Com exceção dos países escandinavos e da França, perde-se mesmo um pouco o bonde quando se tem filhos. Quem deixa o mercado
e vai se inserir depois dos 40 anos já fica no rabinho da história. As pessoas mais jovens, mais agressivas, com melhor memória e mais disponibilidade terão mais chances. Mais do que medidas fragmentadas, essa questão exige uma mudança de cultura. O trabalho deve ser uma coisa importante na vida, afinal ele é o principal instrumento de subsistência e de contribuição para a sociedade, mas não tem
que tomar toda a sua vida e todos os seus interesses.

ISTOÉ – Quais áreas oferecem melhor oportunidade às mulheres que queiram recomeçar depois de criar os filhos?
Thais Corral

Um setor onde elas têm muita chance é no empreendimento. No Brasil, 28% das microempresárias são mulheres. Elas podem fazer coisas dentro de casa, com flexibilidade de horário. O mundo caminha para lá porque o mercado formal tende a diminuir e o de serviços tende a aumentar. Esse é um mercado que vai se expandir para as mulheres. Para isso é muito importante o acesso ao crédito, à capacitação profissional e às formas de iniciar pequenas empresas.
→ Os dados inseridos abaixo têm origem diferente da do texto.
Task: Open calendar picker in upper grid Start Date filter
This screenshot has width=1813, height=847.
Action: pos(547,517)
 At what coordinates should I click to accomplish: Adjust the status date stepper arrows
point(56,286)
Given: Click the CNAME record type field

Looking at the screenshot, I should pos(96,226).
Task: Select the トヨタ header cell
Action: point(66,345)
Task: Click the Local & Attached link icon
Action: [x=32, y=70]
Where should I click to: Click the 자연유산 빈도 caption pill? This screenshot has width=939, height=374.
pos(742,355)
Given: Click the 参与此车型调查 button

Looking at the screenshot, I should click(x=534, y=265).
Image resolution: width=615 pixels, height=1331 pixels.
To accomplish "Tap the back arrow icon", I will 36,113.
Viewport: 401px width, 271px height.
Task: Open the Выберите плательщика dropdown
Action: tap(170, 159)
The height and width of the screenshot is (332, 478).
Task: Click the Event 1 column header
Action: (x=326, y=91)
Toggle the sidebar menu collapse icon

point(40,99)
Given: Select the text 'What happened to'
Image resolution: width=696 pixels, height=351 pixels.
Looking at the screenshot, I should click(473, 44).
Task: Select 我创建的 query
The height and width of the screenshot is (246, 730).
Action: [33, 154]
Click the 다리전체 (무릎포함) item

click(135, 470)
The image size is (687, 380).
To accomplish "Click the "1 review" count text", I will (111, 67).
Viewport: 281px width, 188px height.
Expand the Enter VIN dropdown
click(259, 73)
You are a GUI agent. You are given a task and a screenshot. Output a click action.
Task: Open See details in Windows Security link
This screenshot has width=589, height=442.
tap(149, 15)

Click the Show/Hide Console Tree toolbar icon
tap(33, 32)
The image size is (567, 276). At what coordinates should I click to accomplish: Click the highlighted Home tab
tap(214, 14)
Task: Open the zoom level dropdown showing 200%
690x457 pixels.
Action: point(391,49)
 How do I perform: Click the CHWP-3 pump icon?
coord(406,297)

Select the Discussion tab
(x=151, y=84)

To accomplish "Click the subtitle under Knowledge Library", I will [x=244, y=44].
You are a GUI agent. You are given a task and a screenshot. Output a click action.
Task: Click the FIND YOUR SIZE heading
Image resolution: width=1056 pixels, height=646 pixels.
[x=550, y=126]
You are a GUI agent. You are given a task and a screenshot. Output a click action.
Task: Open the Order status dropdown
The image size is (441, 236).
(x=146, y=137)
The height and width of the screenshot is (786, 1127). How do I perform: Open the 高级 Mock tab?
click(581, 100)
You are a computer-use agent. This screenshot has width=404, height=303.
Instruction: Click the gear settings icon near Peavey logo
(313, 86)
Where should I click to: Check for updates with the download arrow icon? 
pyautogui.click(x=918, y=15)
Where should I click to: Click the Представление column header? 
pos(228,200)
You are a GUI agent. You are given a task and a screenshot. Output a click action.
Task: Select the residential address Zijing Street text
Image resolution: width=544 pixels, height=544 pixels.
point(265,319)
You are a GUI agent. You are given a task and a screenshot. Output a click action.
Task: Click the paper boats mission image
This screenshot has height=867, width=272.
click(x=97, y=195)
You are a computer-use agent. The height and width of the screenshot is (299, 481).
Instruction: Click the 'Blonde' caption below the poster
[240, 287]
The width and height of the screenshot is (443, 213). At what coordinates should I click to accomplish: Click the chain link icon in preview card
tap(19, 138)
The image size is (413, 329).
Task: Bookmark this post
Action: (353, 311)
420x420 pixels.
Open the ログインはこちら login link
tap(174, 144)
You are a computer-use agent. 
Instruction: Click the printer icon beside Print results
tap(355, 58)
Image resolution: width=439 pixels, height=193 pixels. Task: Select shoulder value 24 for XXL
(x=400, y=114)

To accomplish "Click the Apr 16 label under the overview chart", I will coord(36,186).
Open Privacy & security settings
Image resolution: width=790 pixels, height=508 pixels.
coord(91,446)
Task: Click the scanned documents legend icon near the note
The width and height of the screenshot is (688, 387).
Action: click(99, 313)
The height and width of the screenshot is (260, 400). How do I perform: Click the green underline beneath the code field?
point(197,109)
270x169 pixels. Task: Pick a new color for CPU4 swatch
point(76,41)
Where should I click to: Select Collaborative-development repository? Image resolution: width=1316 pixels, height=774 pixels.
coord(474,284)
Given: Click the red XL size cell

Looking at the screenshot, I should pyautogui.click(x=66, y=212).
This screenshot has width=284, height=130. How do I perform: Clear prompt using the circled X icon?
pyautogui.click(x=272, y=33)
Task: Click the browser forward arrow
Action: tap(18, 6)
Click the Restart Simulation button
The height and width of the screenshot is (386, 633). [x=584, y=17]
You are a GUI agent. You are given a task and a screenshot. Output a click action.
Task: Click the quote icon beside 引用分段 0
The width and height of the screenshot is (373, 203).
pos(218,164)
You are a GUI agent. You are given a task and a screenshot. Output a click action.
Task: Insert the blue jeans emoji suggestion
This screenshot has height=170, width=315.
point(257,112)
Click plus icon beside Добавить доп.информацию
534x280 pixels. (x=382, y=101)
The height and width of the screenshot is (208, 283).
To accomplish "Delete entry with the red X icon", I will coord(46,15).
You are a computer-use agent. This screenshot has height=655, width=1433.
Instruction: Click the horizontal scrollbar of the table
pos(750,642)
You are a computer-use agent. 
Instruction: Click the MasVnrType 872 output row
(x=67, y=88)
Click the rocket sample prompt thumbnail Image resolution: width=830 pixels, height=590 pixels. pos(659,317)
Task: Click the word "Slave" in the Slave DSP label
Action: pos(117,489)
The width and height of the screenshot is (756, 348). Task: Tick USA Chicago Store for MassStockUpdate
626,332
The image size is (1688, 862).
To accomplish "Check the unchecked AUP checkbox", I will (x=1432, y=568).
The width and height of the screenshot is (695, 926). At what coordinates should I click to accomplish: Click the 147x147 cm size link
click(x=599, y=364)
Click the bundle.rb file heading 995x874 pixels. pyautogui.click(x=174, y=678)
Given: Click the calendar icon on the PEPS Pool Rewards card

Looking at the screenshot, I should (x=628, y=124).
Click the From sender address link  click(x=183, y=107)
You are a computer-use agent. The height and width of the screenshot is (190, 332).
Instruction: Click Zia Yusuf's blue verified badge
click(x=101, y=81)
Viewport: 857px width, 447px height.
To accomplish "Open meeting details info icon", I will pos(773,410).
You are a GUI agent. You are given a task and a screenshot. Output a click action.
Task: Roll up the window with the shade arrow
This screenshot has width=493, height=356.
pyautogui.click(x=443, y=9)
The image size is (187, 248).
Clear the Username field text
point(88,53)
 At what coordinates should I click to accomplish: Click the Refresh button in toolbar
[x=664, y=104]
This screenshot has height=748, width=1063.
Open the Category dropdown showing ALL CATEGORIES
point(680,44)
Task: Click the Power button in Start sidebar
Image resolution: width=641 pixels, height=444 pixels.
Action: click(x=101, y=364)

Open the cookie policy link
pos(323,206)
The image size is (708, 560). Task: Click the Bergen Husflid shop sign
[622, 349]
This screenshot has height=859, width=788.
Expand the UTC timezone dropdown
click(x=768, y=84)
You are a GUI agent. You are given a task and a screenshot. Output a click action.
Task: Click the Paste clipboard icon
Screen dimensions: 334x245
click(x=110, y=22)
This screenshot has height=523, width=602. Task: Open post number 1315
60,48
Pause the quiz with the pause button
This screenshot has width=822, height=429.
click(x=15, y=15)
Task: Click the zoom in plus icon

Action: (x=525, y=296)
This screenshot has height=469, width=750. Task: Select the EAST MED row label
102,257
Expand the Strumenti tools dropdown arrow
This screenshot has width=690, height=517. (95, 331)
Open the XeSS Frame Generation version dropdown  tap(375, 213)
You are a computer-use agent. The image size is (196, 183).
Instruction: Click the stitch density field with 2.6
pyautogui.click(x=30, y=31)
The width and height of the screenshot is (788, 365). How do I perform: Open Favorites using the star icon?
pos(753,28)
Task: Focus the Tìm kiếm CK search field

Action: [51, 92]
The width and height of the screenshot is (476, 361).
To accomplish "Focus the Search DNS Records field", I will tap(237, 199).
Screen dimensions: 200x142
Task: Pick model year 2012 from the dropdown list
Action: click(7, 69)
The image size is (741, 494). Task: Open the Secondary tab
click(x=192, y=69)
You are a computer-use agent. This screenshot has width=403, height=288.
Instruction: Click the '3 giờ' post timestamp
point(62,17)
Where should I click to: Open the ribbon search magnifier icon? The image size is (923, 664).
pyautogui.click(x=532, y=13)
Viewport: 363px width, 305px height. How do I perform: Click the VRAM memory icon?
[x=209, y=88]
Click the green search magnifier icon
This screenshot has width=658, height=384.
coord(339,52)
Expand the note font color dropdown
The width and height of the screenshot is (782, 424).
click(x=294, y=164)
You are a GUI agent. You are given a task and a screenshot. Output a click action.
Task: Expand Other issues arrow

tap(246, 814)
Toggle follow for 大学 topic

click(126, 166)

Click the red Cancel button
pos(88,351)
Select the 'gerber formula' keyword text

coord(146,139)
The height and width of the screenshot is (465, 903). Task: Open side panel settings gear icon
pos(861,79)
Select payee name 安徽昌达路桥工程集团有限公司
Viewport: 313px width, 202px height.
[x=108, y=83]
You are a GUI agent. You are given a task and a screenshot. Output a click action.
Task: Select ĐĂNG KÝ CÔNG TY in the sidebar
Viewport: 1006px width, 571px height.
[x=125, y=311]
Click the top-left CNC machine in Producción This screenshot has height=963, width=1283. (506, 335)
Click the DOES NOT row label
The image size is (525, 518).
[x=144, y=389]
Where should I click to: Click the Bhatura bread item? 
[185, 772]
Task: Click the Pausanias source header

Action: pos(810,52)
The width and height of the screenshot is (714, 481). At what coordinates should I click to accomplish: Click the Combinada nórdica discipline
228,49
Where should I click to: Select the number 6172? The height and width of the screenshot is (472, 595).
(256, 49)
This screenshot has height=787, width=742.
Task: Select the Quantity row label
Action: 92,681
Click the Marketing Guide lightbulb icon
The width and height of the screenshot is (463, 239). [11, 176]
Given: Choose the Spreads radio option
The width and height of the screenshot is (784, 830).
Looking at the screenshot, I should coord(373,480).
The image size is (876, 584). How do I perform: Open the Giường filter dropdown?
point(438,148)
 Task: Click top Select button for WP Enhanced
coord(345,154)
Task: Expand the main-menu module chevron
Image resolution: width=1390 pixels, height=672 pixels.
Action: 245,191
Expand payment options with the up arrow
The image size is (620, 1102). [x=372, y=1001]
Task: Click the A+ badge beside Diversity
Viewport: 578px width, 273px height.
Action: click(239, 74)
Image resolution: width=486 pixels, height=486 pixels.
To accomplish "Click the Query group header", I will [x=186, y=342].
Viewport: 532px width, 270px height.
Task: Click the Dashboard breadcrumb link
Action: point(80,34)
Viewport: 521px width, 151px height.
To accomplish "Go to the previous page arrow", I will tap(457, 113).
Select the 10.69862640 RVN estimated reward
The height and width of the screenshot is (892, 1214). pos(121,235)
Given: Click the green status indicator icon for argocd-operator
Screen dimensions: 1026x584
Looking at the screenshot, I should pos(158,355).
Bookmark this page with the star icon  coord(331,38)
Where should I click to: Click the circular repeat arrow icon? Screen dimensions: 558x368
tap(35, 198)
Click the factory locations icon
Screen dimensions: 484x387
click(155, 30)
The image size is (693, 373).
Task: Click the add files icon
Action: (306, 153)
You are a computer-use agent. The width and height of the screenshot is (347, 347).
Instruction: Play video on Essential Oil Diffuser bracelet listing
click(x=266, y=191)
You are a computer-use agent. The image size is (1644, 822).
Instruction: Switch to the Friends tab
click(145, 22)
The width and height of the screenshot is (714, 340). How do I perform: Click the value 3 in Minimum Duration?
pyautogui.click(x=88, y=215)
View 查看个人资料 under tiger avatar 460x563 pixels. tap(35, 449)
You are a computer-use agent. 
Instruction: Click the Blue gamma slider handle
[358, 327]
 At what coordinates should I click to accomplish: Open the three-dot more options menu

Apesar de todos os obstáculos, 40% das mulheres estão no mercado de trabalho no setor de serviços. São costureiras, doceiras, donas-de-casa e empregadas domésticas ou faxineiras. Os cursos profissionalizantes são fundamentais para a inclusão social, mas o sujeito oprimido precisa se expressar, se conectar. Na maioria das vezes, as mulheres estão isoladas nas suas desgraças.